Nickel is an important base metal with a highly volatile price. In the US, the five-cent piece or nickel contains nickel metal. The nickel price has been so volatile over the years that at times, a nickel is actually worth a lot more than five cents. It is against US law to melt down nickels and pennies. Base metals like nickel are part of our daily lives no matter where, around the globe, we live.
Update on Nickel
The price of nickel on the London Metal Exchange (LME) traded to the lowest level in twelve years in late November. Nickel traded to lows of around $8,100 per ton. Nickel is a corrosion-resistant metal that is a key ingredient in stainless steel. Nickel has been one of the worst performing commodities in 2015; the price was at over $15,000 per ton at the end of 2014. The reason for weakness in nickel is the strength of the U.S. dollar and weakness in the world's largest consumer of the metal, China.

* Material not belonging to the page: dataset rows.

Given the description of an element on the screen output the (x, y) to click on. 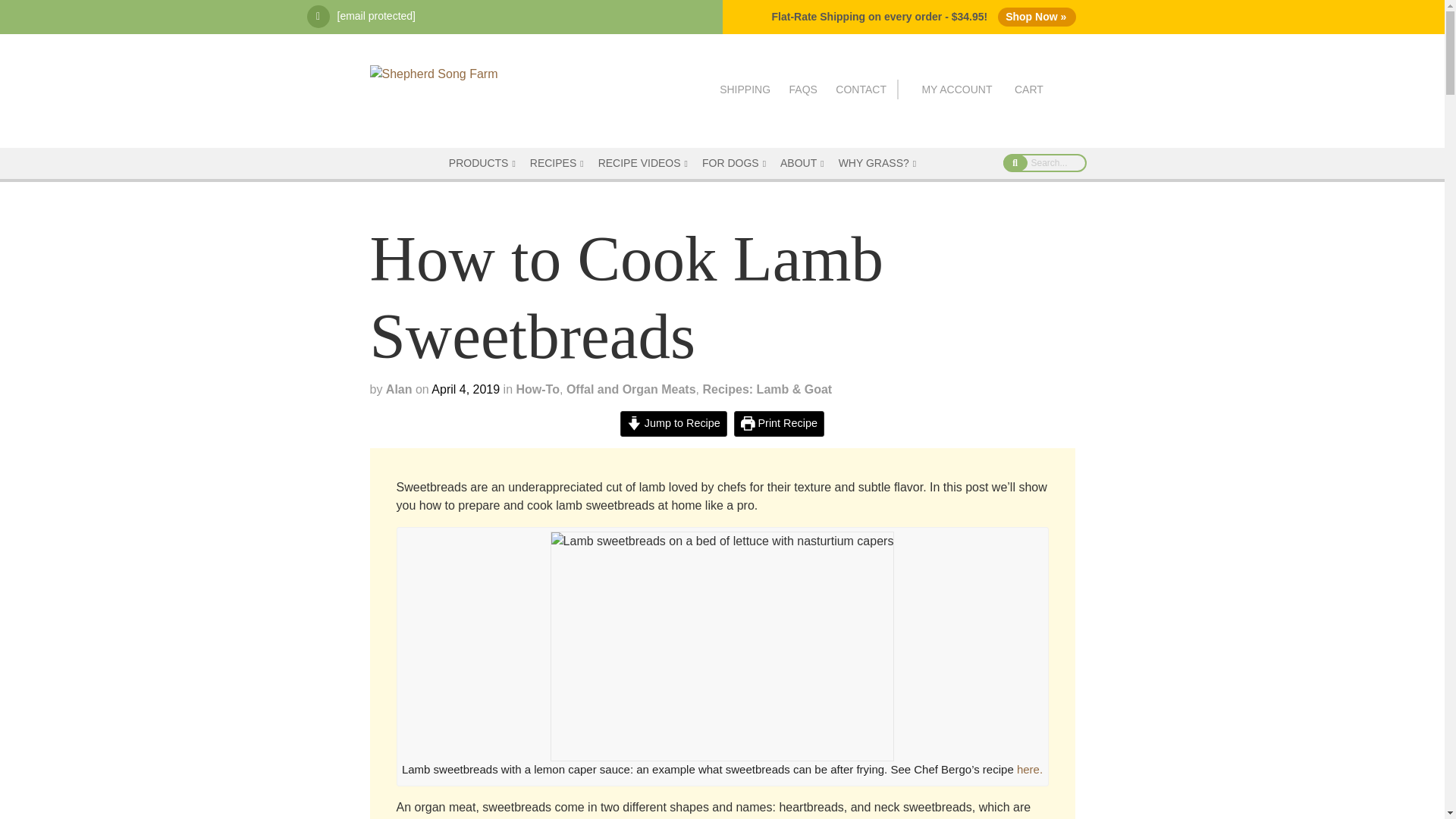
Shepherd Song Farm (433, 72)
SHIPPING (744, 89)
RECIPES (558, 163)
CART (1028, 89)
FAQS (802, 89)
CONTACT (860, 89)
Posts by Alan (398, 389)
MY ACCOUNT (956, 89)
PRODUCTS (484, 163)
Given the description of an element on the screen output the (x, y) to click on. 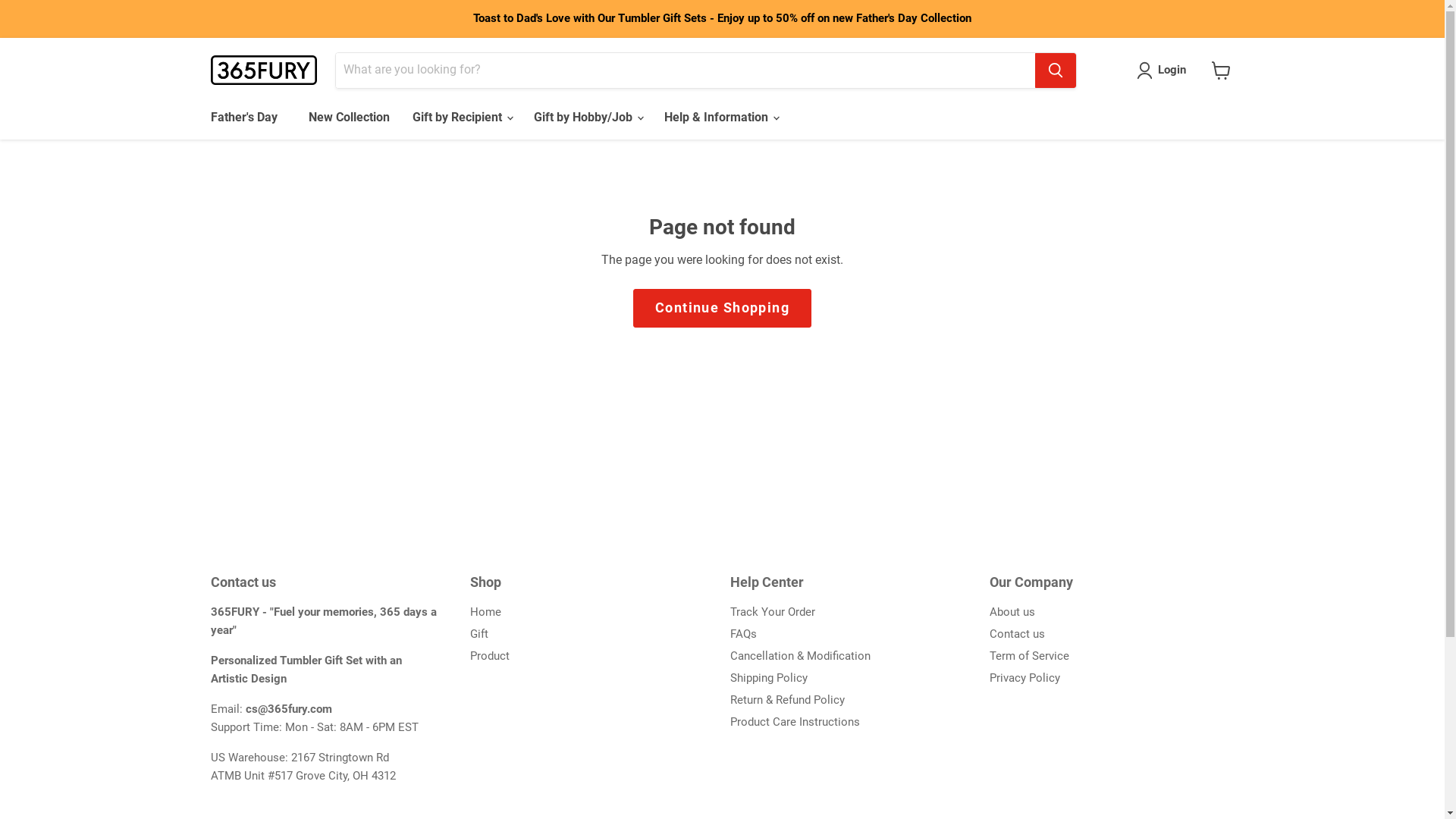
Privacy Policy Element type: text (1024, 677)
Contact us Element type: text (1016, 633)
View cart Element type: text (1221, 69)
Cancellation & Modification Element type: text (799, 655)
Shipping Policy Element type: text (767, 677)
Return & Refund Policy Element type: text (786, 699)
FAQs Element type: text (742, 633)
Gift Element type: text (479, 633)
Home Element type: text (485, 611)
About us Element type: text (1012, 611)
Product Care Instructions Element type: text (794, 721)
Login Element type: text (1164, 70)
Continue Shopping Element type: text (722, 307)
Father's Day Element type: text (243, 117)
Product Element type: text (489, 655)
Term of Service Element type: text (1029, 655)
Track Your Order Element type: text (771, 611)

Nickel is a relatively small market with around 2 million tons produced each year. The small size of the market makes nickel a highly volatile commodity. Global economic weakness has resulted in destocking as demand has decreased for the production of stainless steel in 2015. The prospects for nickel, given the sharp move lower in 2015, will likely improve in years ahead. Lower prices will eventually lead to production cuts, as close to half the nickel production today is uneconomic. Nickel has rebounded slightly from the November lows and closed at $9,030 per ton on the LME December 4. However, the International Nickel Study Group is projecting a nickel glut given weak demand in the market. Nickel is just one of many metals and commodities that have suffered in the bear market for commodities that commenced in 2011. For now, the trend remains lower but in a volatile market like nickel, corrective rallies are likely to create price spikes in 2016.